Doch als Kolbe die Kommandantur anrief, nahm Rittmeister Leonhard von Möllendorf ab, ein Bekannter des Attentäters. Kolbe fragte, was er tun solle, da Oberst Stauffenberg unbedingt die Wolfschanze verlassen wolle. Der ahnungslose Möllendorf erlaubte die Durchfahrt. Um 13.15 Uhr hob die Heinkel He 111 mit Stauffenberg und Haeften an Bord vom Flugfeld ab.

Der Flug nach Berlin dauerte in der Regel um die zwei Stunden, und irgendwo in der Luft muss die Maschine mit Stauffenberg jenem Flugzeug begegnet sein, mit dem SS-Chef Heinrich Himmler seine Ermittler aus Berlin herbeibringen ließ.

Über die Haltung Himmlers zum 20. Juli ist viel gerätselt worden. Ein knappes Jahr vor dem Anschlag hatte er sich mit dem erzkonservativen Finanzpolitiker Popitz getroffen - einem Mann des Widerstands, den die Verschwörer als Reichsfinanzminister in Betracht gezogen hatten. Es ist bekannt, dass Popitz - nach Absprache mit Tresckow - herausfinden wollte, ob der SS-Führer für einen Staatsstreich zu gewinnen war. Merkwürdig ist auch, dass die Gestapo gegen die Verschwörer vor dem 20. Juli kaum ermittelte, obwohl es an Spuren nicht fehlte.

Ließ der Reichsführer-SS Stauffenberg gewähren, weil er hoffte, der Oberst würde Hitler aus dem Weg räumen?

Gedenkstättenleiter Tuchel verweist darauf, dass Himmler den »Führer« über den Gesprächswunsch von Popitz vorab informierte und anbot: »Den Kerl bringe ich um.« Hitler fand, er solle sich Popitz erst einmal anhören. Doch dieser deutete bei dem Treffen seine Intention nur vage an. Wahrscheinlicher ist daher, dass Himmler den Goerdeler-Kreis unterschätzte, und das dürfte auch die Ermittlungsschwächen der Gestapo erklären.

Nachdem das Attentat missglückt war, hatten die Verschwörer nur noch eine Chance: Sie mussten die Truppen des Ersatzheeres rasch auf ihre Seite ziehen. Und das hing von zwei Faktoren ab: der Entschlossenheit und Schnelligkeit der Verschwörer und der Haltung der Befehlshaber in den 19 Wehrkreisen.

Fatalerweise erreichten Zweifel am Tod des Diktators den Bendlerblock viel zu früh. Der Mitverschwörer und Chef der Nachrichtentruppen des Heeres, General Erich Fellgiebel - er sollte die Fernsprech- und Schreibverbindungen des Führerhauptquartiers blockieren -, sah Hitler kurz nach der Explosion in einiger Entfernung vorübergehen. Seine Nachricht an den Bendlerblock

- etwas Furchtbares ist passiert: Der Führer lebt - sorgte für Verwirrung.

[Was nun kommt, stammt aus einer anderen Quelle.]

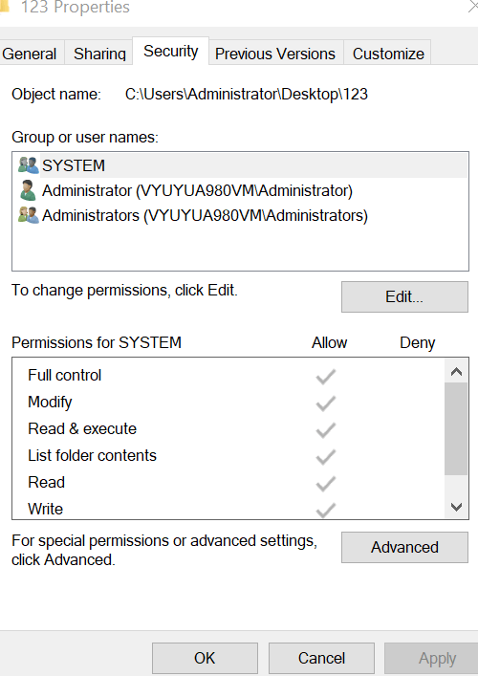
Task: Click the permissions list scrollbar thumb
Action: click(x=456, y=428)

Denn die Attentäter hatten keinen Notfallplan. Sie waren immer vom Tod Hitlers ausgegangen. Wo war Stauffenberg? Hatte er sich umgebracht, oder war er erschossen worden? Sollte man das Vorhaben abblasen, ehe man entdeckt wurde?

Statt die »Walküre«-Befehle herauszuschicken, beschloss General Olbricht zu warten. Er fuhr wie immer zum Mittagessen und kam erst gegen 15 Uhr zurück - zwei verlorene Stunden, deren Bedeutung kaum überschätzt werden kann.

Die Verschwörer waren davon ausgegangen, dass Fellgiebel die Nachrichtenverbindungen des Führerhauptquartiers zu wichtigen Wehrmachtstellen abschneiden und damit Hitlers Adlaten die Möglichkeit zu Gegenbefehlen nehmen würde. Nach dem Scheitern des Attentats war absehbar, dass Fellgiebels Nachrichtensperre nur kurze Zeit Bestand haben würde - Zeit, welche die Verschwörer nutzen mussten, um das Ersatzheer zu mobilisieren, und die der Ex-Chef des Attentäters beim Lunchen vertat.

Erst als Stauffenbergs Adjutant Haeften nach der Landung in Rangsdorf bei Berlin kurz nach 15 Uhr vom Flughafen aus anrief und darauf beharrte, dass Hitler tot sei, holte Olbricht die »Walküre«-Befehle aus dem Panzerschrank.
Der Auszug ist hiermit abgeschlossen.